Sometimes, one of the fields that you want to combine may not contain a value. This absence of data is called a null value. When you use the & operator on a field that has no value, Access returns a zero-length string (zero-length string: A string that contains no characters. You can use a zero-length string to indicate that you know no value exists for a field. You enter a zero-length string by typing two double quotation marks with no space between them (" ").) for that field. For example, if an employee's record has only a last name, the expression in the preceding example returns a zero-length string for the FirstName field, a space character, and the value in the LastName field.
Because there is no data in the FirstName field, "Martinez" is preceded by a zero-length string and a space.
When you combine values from multiple fields into a new string, you may want to include a value in the new string (such as a comma) only when data exists in a particular field. To conditionally include a value, you use the + operator instead of the & operator to combine your fields. For example, suppose that you have a table called Customer, and that table contains fields called City, State, and Postal Code. You want to combine the values in those fields for a report, but some records may not have a value in the State field. In that case, you end up with an unwanted comma before the postal code value if you use the & operator to combine the fields.
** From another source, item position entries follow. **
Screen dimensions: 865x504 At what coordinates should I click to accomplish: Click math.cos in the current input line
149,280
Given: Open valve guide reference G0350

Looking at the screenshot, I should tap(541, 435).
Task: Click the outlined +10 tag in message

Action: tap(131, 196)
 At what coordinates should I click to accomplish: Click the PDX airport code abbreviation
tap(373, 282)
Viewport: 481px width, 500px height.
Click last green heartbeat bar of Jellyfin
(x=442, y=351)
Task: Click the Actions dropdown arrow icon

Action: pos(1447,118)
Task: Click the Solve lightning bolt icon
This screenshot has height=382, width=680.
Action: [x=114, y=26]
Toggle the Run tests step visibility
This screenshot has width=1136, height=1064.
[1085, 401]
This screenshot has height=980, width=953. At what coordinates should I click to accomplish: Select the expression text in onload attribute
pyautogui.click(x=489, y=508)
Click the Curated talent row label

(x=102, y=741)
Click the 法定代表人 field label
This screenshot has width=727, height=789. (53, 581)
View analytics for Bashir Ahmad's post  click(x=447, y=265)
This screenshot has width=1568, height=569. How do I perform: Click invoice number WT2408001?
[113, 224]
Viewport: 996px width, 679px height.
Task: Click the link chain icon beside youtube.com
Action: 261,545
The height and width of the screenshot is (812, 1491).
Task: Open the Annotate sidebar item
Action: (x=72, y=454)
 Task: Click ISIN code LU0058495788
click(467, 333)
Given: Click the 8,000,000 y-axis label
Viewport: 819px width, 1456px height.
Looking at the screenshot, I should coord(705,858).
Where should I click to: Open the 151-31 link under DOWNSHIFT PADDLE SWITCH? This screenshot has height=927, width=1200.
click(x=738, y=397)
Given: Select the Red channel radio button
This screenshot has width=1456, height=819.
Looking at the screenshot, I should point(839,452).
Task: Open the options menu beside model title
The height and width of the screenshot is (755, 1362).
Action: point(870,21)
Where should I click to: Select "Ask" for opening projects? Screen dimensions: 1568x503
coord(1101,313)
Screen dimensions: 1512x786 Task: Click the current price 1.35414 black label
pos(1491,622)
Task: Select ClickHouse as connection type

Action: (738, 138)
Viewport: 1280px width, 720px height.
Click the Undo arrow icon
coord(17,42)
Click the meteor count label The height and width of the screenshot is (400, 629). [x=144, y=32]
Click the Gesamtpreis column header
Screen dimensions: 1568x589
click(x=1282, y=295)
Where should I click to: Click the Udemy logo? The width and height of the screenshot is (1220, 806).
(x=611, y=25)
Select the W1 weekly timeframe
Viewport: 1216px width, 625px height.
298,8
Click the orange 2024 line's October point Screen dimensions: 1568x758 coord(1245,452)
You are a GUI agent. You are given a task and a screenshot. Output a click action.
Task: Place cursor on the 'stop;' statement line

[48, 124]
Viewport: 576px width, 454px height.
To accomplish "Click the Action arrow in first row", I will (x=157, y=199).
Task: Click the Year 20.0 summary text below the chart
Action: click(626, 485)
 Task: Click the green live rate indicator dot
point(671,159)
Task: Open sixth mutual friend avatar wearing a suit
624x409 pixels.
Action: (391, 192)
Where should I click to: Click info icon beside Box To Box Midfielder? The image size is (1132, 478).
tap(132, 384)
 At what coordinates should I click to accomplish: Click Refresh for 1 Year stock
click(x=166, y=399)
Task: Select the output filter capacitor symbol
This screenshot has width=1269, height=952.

To eliminate the unwanted comma, you can use the plus (+) operator instead, as shown in the following sample expression:
=([City] & (", " + [State]) & " " & [PostalCode])
The + operator combines text in the same way as the & operator. However, the + operator also supports what is called Null propagation. Null propagation ensures that if any component of an expression is null, the result of the entire expression is also null. In the preceding example, consider the portion of the expression (", " + [State]). Because the + operator is used, the expression that is evaluated within the inner parentheses includes a comma only if a value exists in the State field. If a value does not exist in the State field, Null propagation goes into effect, and the expression within the inner parentheses evaluates to a null value, thus "hiding" the comma.
The records that include values for states are displayed with a comma, a space, and the state abbreviation.
There is no state specified for the record with the value Houston in its City field, so the result of the expression is displayed without the comma, space, or state abbreviation.